**Text segment**:

Great. Thanks, Andy!

I moved from CSV to the text output because I was fighting a phantom newline 
that was messing up the downstream processing.
The phantom won that round, but there’s more days ahead.

Regards,
Tim

On Mar 28, 2014, at 11:15 AM, Andy Seaborne <[email protected]> wrote:

>>      at 
>> com.hp.hpl.jena.sparql.resultset.TextOutput.format(TextOutput.java:65)
>>      at 
>> com.hp.hpl.jena.query.ResultSetFormatter.out(ResultSetFormatter.java:135)
>>      at 
>> com.hp.hpl.jena.sparql.util.QueryExecUtils.outputResultSet(QueryExecUtils.java:157)
>>      at 
>> com.hp.hpl.jena.sparql.util.QueryExecUtils.doSelectQuery(QueryExecUtils.java:199)
>>      at 
>> com.hp.hpl.jena.sparql.util.QueryExecUtils.executeQuery(QueryExecUtils.java:75)
> 
> Looks like you are trying to output as formatted text.

**Information shown**:

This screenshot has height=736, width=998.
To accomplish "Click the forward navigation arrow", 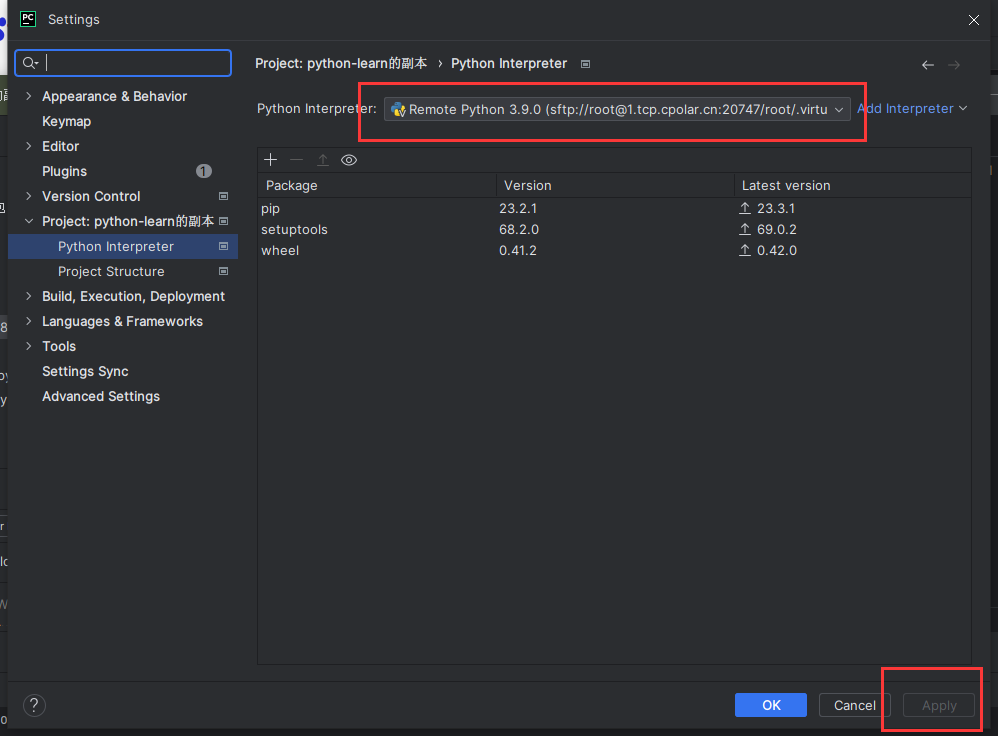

**Directives**:
1. List each source file and line number that appears in the quoted stack trace of the Jena stack-trace email.
2. Resume the Jena stack-trace email after its final quoted line.

**Solved tasks**:
1.
TextOutput.java:65
ResultSetFormatter.java:135
QueryExecUtils.java:157
QueryExecUtils.java:199
QueryExecUtils.java:75

2.
> 
> For text format aligns column widths so it needs to scan the entire result 
> set to find column widths, then go back and actually write stuff.
> 
> It takes a copy of the whole results to do that.
> 
> You can use a streaming format like JSON, TSV, CSV (the last two can be 
> thought of as unformatted text).
> 
>       Andy
> 
> On 28/03/14 15:10, Timothy Lebo wrote:
>> Thanks, David.
>> 
>> Bumping it from 1 GB to 4 GB handled it to produce:
>> 
>> 38 MB of gzipped dbpedia URLs,
>> 8 MB of gzipped freebase URLs, and
>> 7 MB of gzipped reference.data.gov.uk URLs.
>> (the only three “big” domains)
>> 
>> I’ll put the streaming question on hold until I run out of memory :-)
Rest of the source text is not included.